Alas, few Americans visiting Beijing next August will realize that the drinking water from the faucets of their five-star hotels is unavailable to 99 percent of the city’s residents. In fact, this city’s water is not safe to drink; the water for the athletes and tourists will be piped in from neighboring Hebei Province.

Next year’s Olympics are far more important for China than the Los Angeles Games of 1984 were for the United States or Sydney’s 2000 Games were for Australia. A regime may be at stake. With Marxism largely evaporated and Leninism fraying at the edges, the Chinese Communist Party’s fate hinges on 10 percent annual economic growth and visions of national glory.

For years, the party hopes, it will be able to flaunt photographs of Tibetan farmers cheering at a Chinese gold medal in table tennis, videos of Muslims in Xinjiang Province fainting with joy as the women’s high jump goes to China by half an inch over Japan, and documentaries in which Beijing taxi drivers speak in perfect English to tourists from New York.

The Games will likely be well run and successful, and that should not disappoint Westerners. Politicizing the Olympics in any fashion is shortsighted. Boycotting Beijing’s 2008 show over Darfur would not usher in a humane Chinese foreign policy toward Africa. Disrupting it because of China’s Orwellian fictions would not free the political prisoners.

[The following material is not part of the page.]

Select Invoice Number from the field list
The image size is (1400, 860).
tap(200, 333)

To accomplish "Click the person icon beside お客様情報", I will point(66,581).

The Chinese state, for better and for worse, knows exactly what it’s doing, in Africa and at home. Still, a brilliant Olympic Games will be no more of a clue to the future of Chinese Communist rule than the spectacular 1936 Berlin Games were a sign of Nazism’s longevity. Correct language, like a gold medal, is desirable in itself. But neither guarantees glory for a state that pursues them for political ends (ask the Soviet Union). Sport should just be sport. The democracies should insist on that and leave political manipulation to the dictatorships.

Ross Terrill, an associate in research at Harvard’s Fairbank Center and the author of The New Chinese Empire: And What it Means for the United States.